Minister of Health Hakuo Yan-agisawa said yesterday that the government must have a second look at its previous official reports suggesting banning surrogacy.
"We are now seeing rising public opinion in support of it, compared with the time when the cautious direction had been announced," he told reporters in a press conference.
"The government must consider its future direction by carefully assessing the trend of public opinion," he said.
He spoke two days after a doctor revealed he had helped a woman in her 50s give birth to her own grandchild.
The woman was impregnated with an egg from her daughter and sperm from the daughter's husband, both of whom are in their 30s.
Yahiro Netsu, the maverick gynecologist who performed the operation, said the woman's daughter could not bear children because her uterus had been removed as part of cancer treatment.
Netsu announced the operation on Sunday after the news came out in a newspaper report amid growing public attention to the plight of infertile couples.
As recently as last week, Japan's new First Lady Akie Abe revealed she underwent fertility treatment and felt pressure to bear children because her husband, Prime Minister Shinzo Abe, was from a family of many politicians.
The use of surrogate mothers entered public debate after actress Aki Mukai, 41, launched a campaign to have her twin sons recognized as her and her husband's blood-related offspring.
The children were born to a surrogate mother in the US, where the practice is common.
Netsu in 2001 announced he had overseen Japan's first surrogate birth. The announcement led a council in the health ministry to propose a ban on surrogacy citing physical risks, stress to the individuals involved and possible custody battles.
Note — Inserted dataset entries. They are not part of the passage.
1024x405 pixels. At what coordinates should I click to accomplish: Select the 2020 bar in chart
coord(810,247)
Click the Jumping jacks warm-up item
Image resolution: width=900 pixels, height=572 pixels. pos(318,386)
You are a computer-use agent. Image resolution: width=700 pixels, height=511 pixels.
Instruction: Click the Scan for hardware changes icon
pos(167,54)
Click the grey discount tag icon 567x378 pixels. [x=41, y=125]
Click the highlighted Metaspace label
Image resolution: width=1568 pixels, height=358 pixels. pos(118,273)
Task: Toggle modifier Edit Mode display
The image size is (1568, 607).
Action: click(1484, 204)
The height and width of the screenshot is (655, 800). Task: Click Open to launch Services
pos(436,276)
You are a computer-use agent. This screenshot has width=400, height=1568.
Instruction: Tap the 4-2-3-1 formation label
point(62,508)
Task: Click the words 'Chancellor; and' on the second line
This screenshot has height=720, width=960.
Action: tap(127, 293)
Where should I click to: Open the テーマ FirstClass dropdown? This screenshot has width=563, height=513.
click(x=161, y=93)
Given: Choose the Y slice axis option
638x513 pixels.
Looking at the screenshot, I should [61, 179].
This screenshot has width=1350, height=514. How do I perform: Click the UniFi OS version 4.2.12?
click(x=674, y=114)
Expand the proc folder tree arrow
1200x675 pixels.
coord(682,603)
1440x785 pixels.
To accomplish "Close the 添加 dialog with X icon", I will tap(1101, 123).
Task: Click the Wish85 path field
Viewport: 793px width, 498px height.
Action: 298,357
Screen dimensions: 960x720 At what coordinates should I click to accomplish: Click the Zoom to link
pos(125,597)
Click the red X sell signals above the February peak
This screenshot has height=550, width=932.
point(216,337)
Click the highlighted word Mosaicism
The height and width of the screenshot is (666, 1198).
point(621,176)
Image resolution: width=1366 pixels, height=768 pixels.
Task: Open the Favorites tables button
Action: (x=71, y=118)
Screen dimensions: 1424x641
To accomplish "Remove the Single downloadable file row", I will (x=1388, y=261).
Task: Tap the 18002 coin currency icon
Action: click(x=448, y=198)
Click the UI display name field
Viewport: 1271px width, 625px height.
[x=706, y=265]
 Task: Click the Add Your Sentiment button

Lawmakers have blocked proposals to impose the ban, but the Japan Society of Obstetrics and Gynecology meanwhile prohibited surrogate births in 2003.
Yanagisawa said Japan should now revisit the call for a ban made by the Health Ministry's council in 2001.
"Rather than locking in the council's direction as law, I think we will explore other directions," he said.
"It has to be dealt with by the government as a whole," he added.
Japan's conventional legal interpretation spells out that the woman who delivers a baby is the child's mother.
Justice Minister Jinen Nagase remained cautious on immediate changes to the law to recognize surrogate births.
"We have not decided whether we should accept this medical procedure. If we decide on it at this stage, it will only cause confusion," he said.
Sanae Takaichi, state minister in charge of population and gender equality issues, also stopped short of supporting surrogacy.